__WORK TO COMPLETE__
Reproduce the entries word for word, from their first line up to and including the line with "coordinates (358, 305).".

++++++++

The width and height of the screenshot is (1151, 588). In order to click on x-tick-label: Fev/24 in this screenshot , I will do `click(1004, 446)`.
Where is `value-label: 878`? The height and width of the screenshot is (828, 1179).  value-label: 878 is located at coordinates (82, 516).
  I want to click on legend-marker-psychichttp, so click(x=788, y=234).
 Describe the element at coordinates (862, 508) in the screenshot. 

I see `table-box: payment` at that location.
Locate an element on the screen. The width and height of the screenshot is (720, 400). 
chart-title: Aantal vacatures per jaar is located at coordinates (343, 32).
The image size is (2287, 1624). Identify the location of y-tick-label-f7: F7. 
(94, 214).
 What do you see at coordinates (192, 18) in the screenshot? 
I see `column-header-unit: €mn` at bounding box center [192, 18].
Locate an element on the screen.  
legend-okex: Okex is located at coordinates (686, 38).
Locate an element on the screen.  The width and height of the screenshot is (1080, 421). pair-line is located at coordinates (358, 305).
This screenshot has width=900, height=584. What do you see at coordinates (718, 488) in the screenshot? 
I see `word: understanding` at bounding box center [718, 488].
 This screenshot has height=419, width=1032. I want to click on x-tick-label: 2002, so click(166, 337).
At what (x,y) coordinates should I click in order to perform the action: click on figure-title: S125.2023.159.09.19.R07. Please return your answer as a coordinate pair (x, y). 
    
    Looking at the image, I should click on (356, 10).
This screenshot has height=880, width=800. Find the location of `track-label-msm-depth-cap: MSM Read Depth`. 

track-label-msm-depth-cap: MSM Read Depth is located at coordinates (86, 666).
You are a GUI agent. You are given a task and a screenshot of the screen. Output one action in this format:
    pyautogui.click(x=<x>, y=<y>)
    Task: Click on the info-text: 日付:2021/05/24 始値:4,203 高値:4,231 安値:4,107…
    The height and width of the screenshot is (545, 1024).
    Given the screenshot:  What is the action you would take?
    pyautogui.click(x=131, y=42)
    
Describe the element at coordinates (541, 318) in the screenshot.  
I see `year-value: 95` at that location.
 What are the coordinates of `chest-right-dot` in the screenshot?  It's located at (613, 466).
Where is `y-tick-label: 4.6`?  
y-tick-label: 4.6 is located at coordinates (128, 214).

++++++++

__REPLY TO THE EXERCISE__
The width and height of the screenshot is (1151, 588). In order to click on x-tick-label: Fev/24 in this screenshot , I will do `click(1004, 446)`.
Where is `value-label: 878`? The height and width of the screenshot is (828, 1179).  value-label: 878 is located at coordinates (82, 516).
  I want to click on legend-marker-psychichttp, so click(x=788, y=234).
 Describe the element at coordinates (862, 508) in the screenshot. 

I see `table-box: payment` at that location.
Locate an element on the screen. The width and height of the screenshot is (720, 400). 
chart-title: Aantal vacatures per jaar is located at coordinates (343, 32).
The image size is (2287, 1624). Identify the location of y-tick-label-f7: F7. 
(94, 214).
 What do you see at coordinates (192, 18) in the screenshot? 
I see `column-header-unit: €mn` at bounding box center [192, 18].
Locate an element on the screen.  
legend-okex: Okex is located at coordinates (686, 38).
Locate an element on the screen.  The width and height of the screenshot is (1080, 421). pair-line is located at coordinates (358, 305).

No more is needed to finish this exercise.